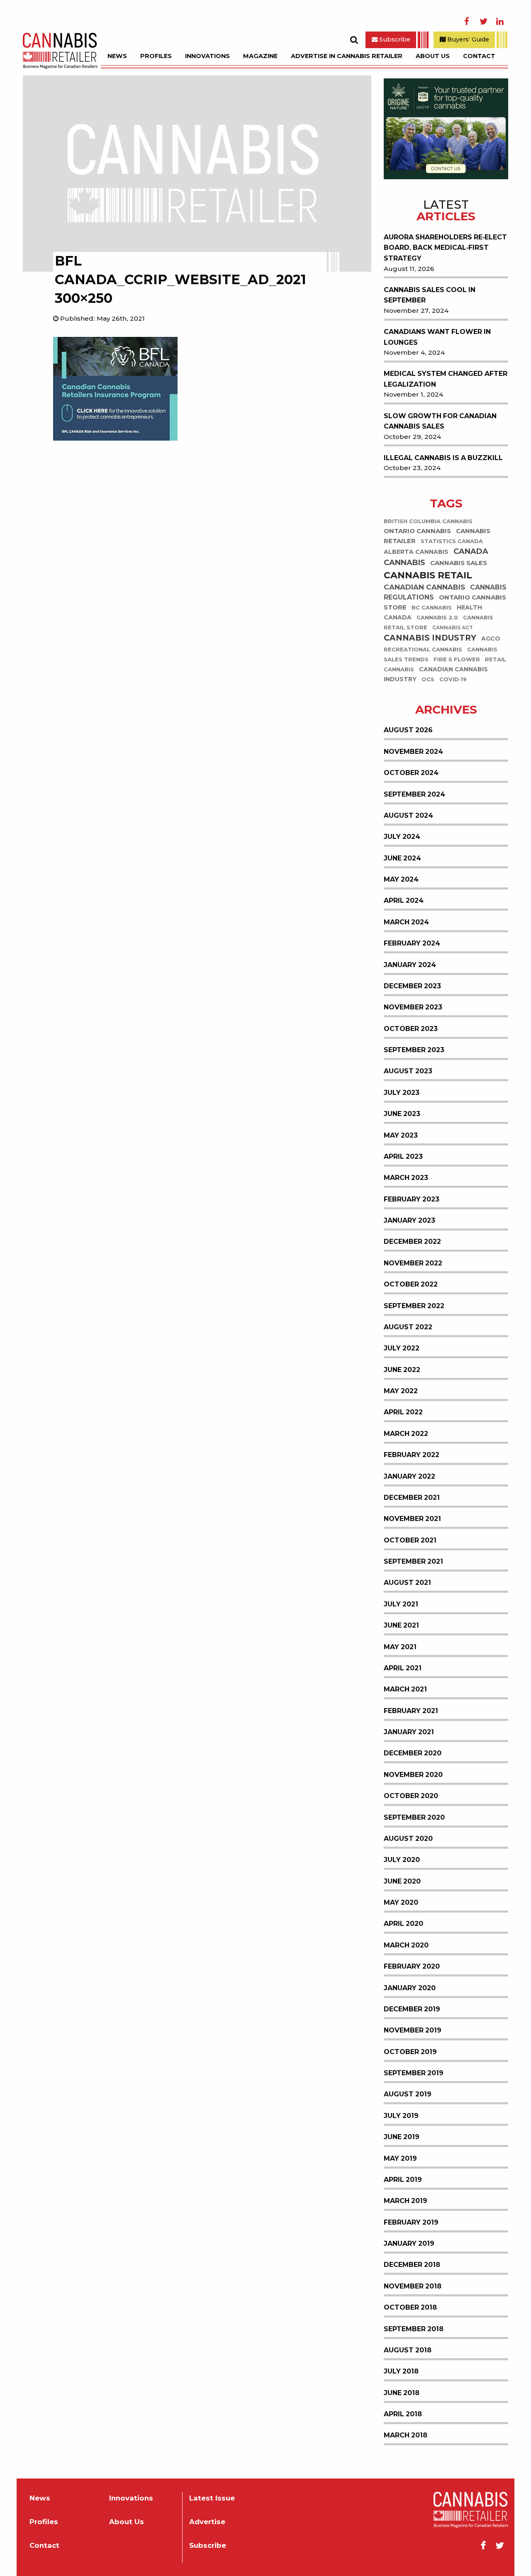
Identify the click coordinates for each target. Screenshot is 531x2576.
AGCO (490, 639)
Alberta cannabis (416, 551)
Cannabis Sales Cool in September (429, 295)
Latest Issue (212, 2498)
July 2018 (401, 2371)
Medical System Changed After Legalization (445, 379)
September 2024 (414, 794)
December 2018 (412, 2264)
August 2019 (407, 2094)
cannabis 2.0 (437, 618)
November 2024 (413, 751)
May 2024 (401, 879)
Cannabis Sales (458, 562)
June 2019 (401, 2136)
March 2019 (405, 2200)
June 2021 (401, 1625)
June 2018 (401, 2392)
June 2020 (402, 1881)
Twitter (483, 21)
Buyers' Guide (467, 39)
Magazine (260, 56)
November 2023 (413, 1007)
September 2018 (413, 2328)
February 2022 (411, 1454)
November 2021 (412, 1518)
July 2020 (402, 1859)
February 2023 (411, 1199)
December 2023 (412, 985)
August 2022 (408, 1327)
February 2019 (411, 2222)
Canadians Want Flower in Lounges (437, 337)
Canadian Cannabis (424, 587)
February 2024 (412, 943)
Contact (479, 56)
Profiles (156, 56)
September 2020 (414, 1817)
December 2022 (412, 1241)
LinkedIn (500, 21)
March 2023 (406, 1177)
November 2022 (413, 1263)
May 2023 (401, 1135)
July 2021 (401, 1604)
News (117, 56)
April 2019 (403, 2179)
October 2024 (411, 772)
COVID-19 (453, 679)
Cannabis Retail (428, 575)
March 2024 (406, 922)
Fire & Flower (457, 659)
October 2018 (410, 2307)
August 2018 (407, 2350)
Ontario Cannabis (417, 530)
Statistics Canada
--------
Problem details =>
Every line between the one that contains "December 2022 (412, 1241)" and the last line of the listing, both included, should be retyped exactly, with nothing else added.

Answer space =>
December 2022 (412, 1241)
LinkedIn (500, 21)
March 2023 (406, 1177)
November 2022 (413, 1263)
May 2023 (401, 1135)
July 2021 (401, 1604)
News (117, 56)
April 2019 (403, 2179)
October 2024 (411, 772)
COVID-19 (453, 679)
Cannabis Retail (428, 575)
March 2024 (406, 922)
Fire & Flower (457, 659)
October 2018 (410, 2307)
August 2018 (407, 2350)
Ontario Cannabis (417, 530)
Statistics Canada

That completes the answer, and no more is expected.